This elegant dessert is perfect for spring. It’s both fun to make and surprisingly easy, as there is no baking involved. The mold is lined with flavored ladyfingers and filled with strawberries and whipped cream. When it sets, you can decorate the top with extra strawberries, and perhaps a sprig of mint.
If possible, use a slope-sided charlotte mold. They come in all sizes, and here in France are generally made of aluminum. Lacking a charlotte mold, you can use a spring-form cake pan (but you will have to double or triple the recipe), a soufflé dish or a deep-sided bowl.
The ladyfingers will be dipped in flavored liquid before being placed in the mold. Crème de cassis is delightful as flavoring, while rum is more traditional — both need to be diluted in water. For the younger generation, use non-alcoholic strawberry syrup instead. This is widely available in France. To make your own, simply mash up some extra strawberries, sweeten with sugar and drain through a sieve to collect the juice.
The ingredients below will fill a 4-cup (1-liter) charlotte mold. The number of ladyfingers required will depend on their width and the size of your mold. A word to the wise: buy more than you think you will need.
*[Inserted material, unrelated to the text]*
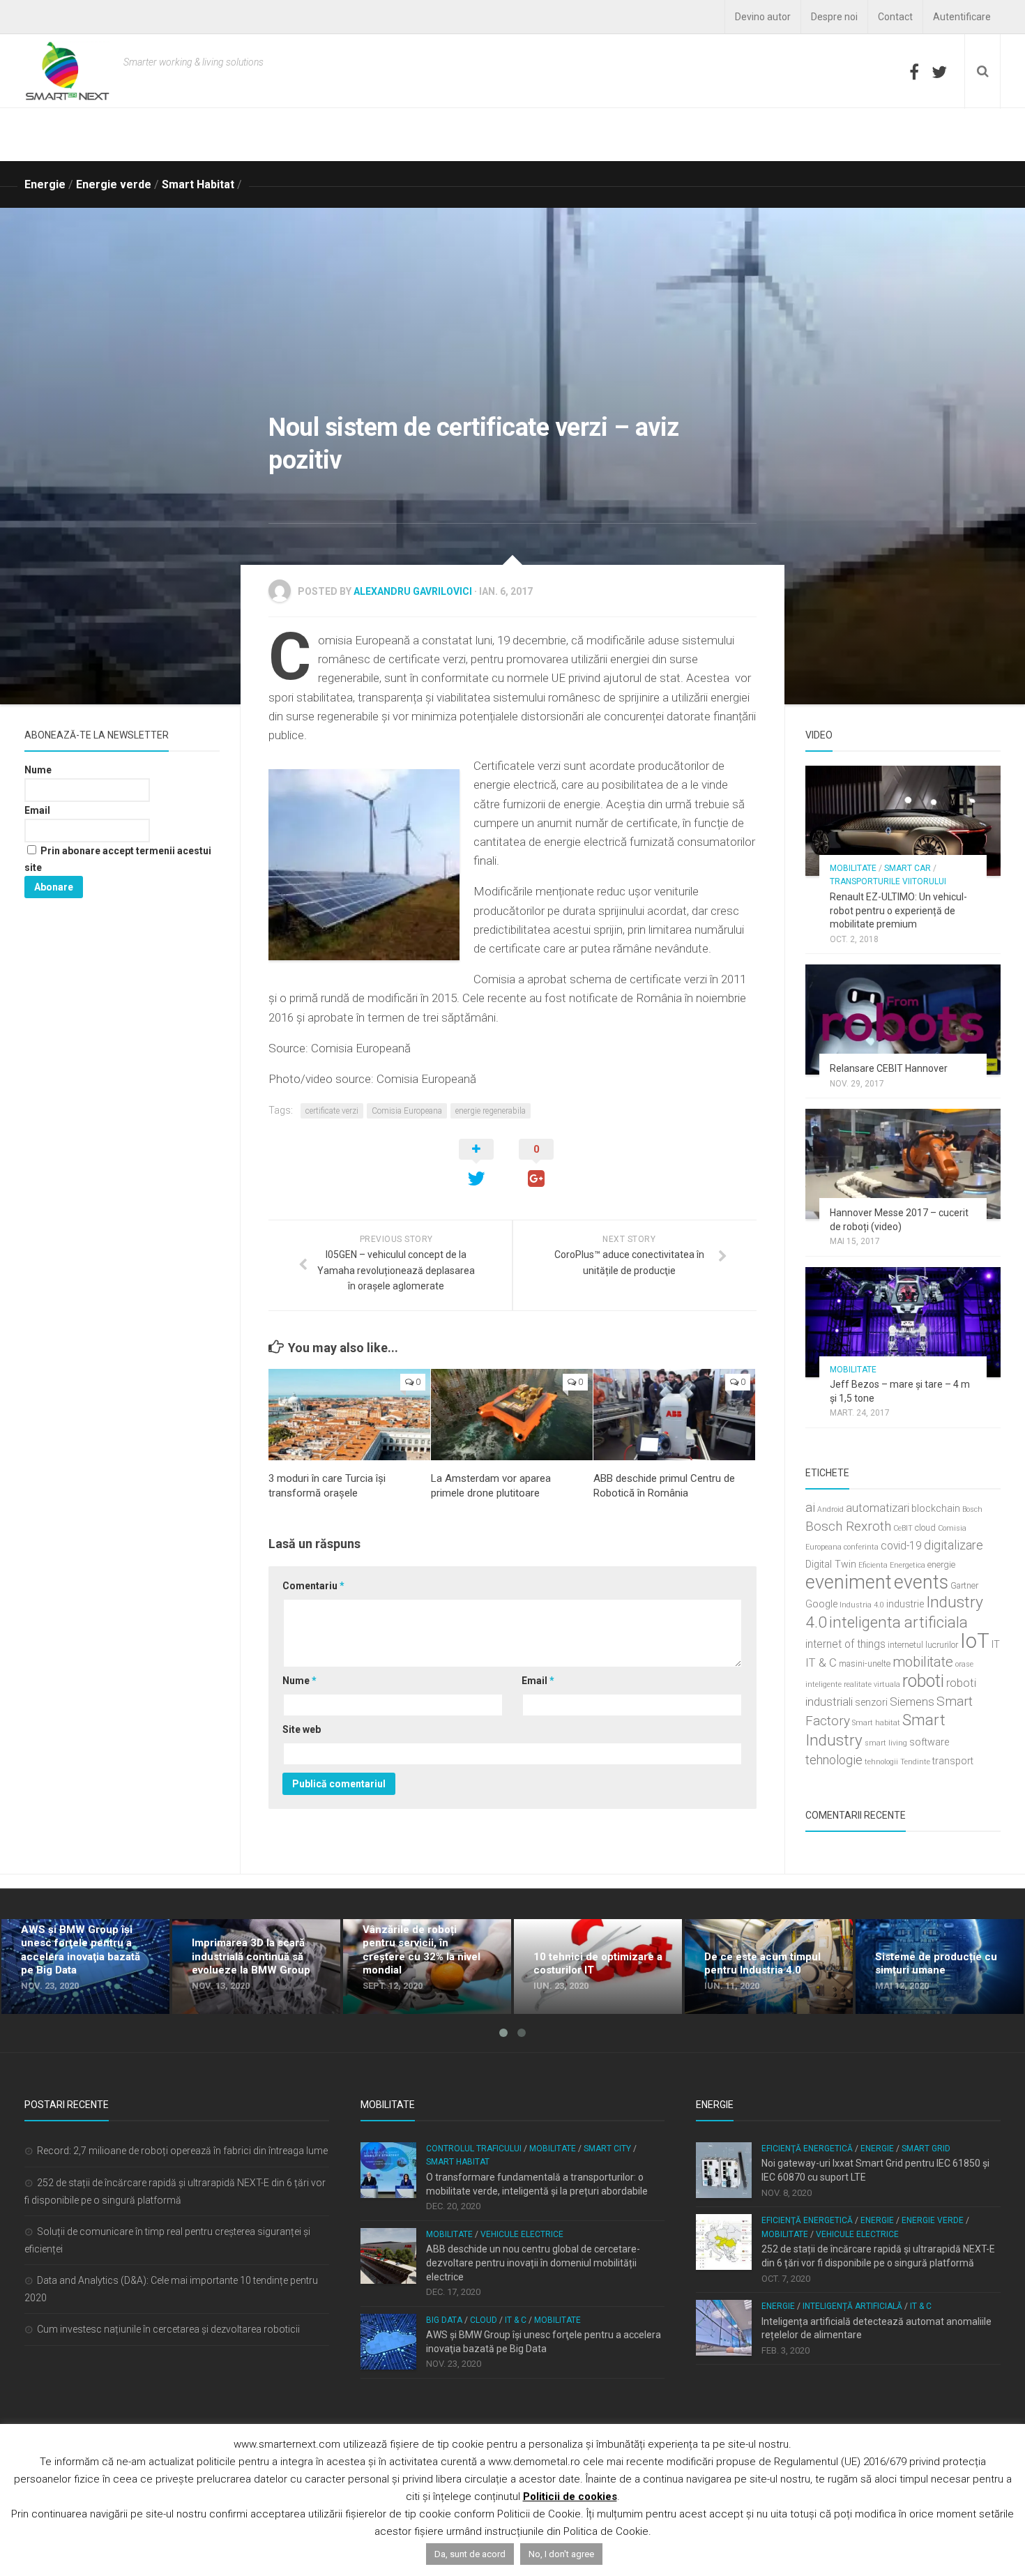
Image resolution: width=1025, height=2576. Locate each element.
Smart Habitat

1 pound (500 g) strawberries
1/2 cup (100 g) sugar
1 cup (25 cl; 1/2 pint) heavy cream
1/2 cup (10 cl) water
1/4 cup (5 cl) flavoring: crème de cassis, rum or strawberry syrup
24/30 ladyfingers (biscuits cuillère)
1 sprig of mint
Place a bowl in the fridge to chill. You will use this bowl for whipping the cream.
Prepare your charlotte mold. Place the mold right-side up over a sheet of parchment paper. Draw a circle around the bottom. Cut out the circle and place it inside the mold. This will make it easier to unmold the dessert.
Set aside 4-5 strawberries for decorating the charlotte.
Rinse the rest of the strawberries, drain well and remove the stems. Quarter lengthwise. Add 1/4 cup sugar. Set aside.
Whip the cream in your chilled bowl. When it starts to firm up, add the rest of the sugar (1/4 cup). Whip until very firm. Set aside.
Mix the water and flavoring together in a shallow bowl.
You will now line the sides and bottom of the mold with dipped ladyfingers, Dip the ladyfingers, one at a time, very quickly into the flavored sauce, first one side and then the other.
Begin by lining the sides of the mold, fitting the ladyfingers in tightly against each other. Then line the bottom — you will probably have to cut or tear one or two ladyfingers to achieve this.
Gently fold the whipped cream into the strawberries. Fill the mold halfway up. Add a horizontal layer of dipped ladyfingers. Add the rest of the strawberry mixture, then top with a final layer of ladyfingers.
Place a large plate over the mold and set a weight on it to help consolidate the cake while it is chilling. This can be a small milk or juice carton, a packet of rice or dried beans, etc.
Refrigerate for at least four hours.
To unmold the charlotte, run a knife around the edge, then place a serving plate over the cake and invert it. Tap the top of the mold with a knife before lifting it off. Remove the parchment paper.
Decorate the charlotte with the reserved strawberries and a sprig of mint. Serves 4-6.
Please note: There are many methods for making a charlotte, some of which use gelatin. I have chosen this more traditional method because it is much easier, and just as delicious.